> **Description of the task**:
Scale the lines below: write each one out again in full, text included, and multiply every coordinate in the answers by 1.1, rounding to whole numbers with halves rounded up. Leave the pictures out.

▼

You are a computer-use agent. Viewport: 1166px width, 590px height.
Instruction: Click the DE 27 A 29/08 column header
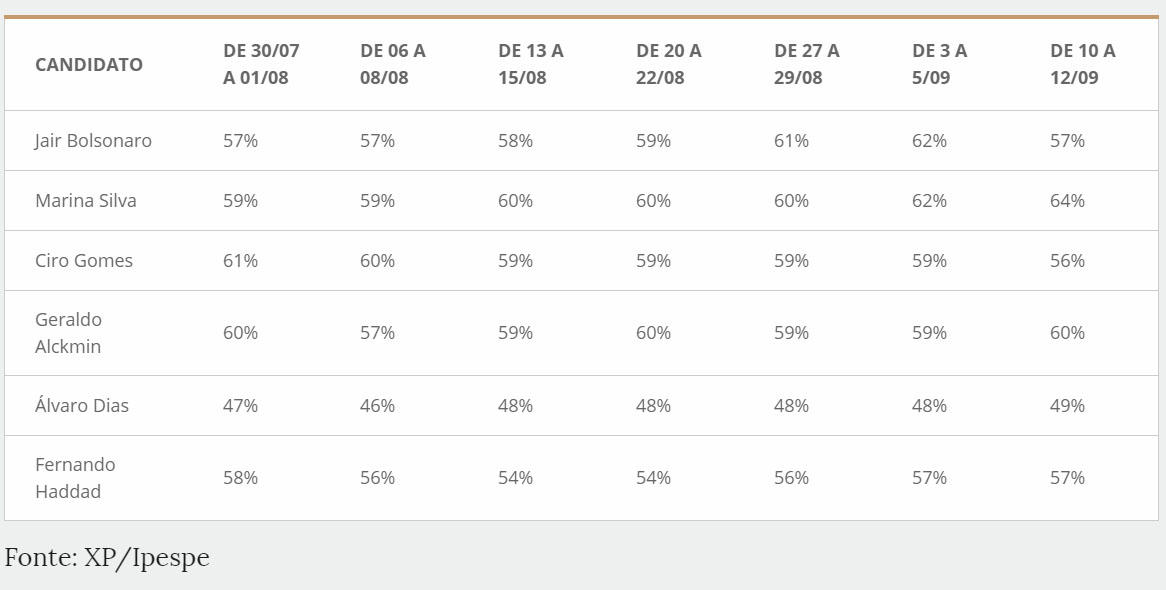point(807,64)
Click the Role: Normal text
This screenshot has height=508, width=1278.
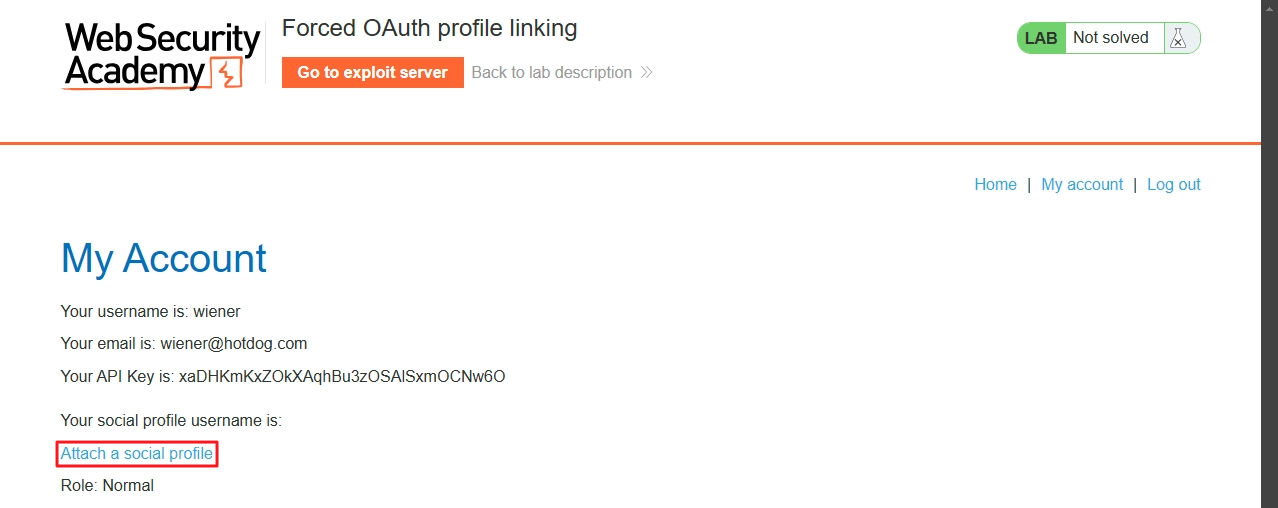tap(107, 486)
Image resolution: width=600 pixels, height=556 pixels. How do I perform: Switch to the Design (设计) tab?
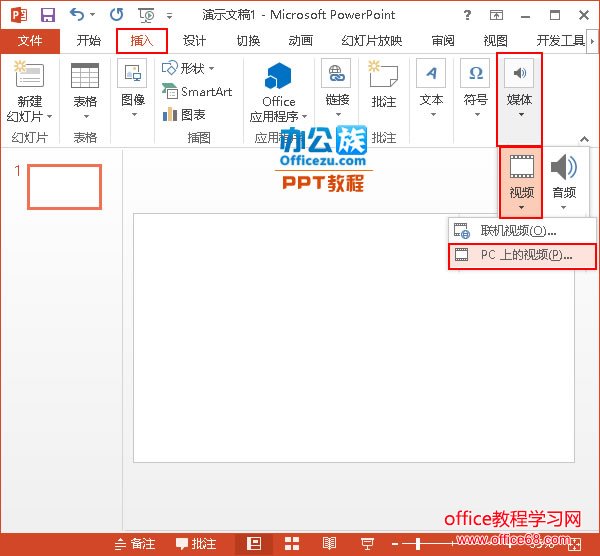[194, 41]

▲

> **Task response**:
You are a computer-use agent. Viewport: 1166px width, 590px height.
Instruction: Click the DE 27 A 29/08 column header
point(888,70)
Click the Role: Normal text
This screenshot has height=508, width=1278.
tap(118, 535)
Image resolution: width=600 pixels, height=556 pixels. How do I perform: Switch to the Design (设计) tab?
[213, 45]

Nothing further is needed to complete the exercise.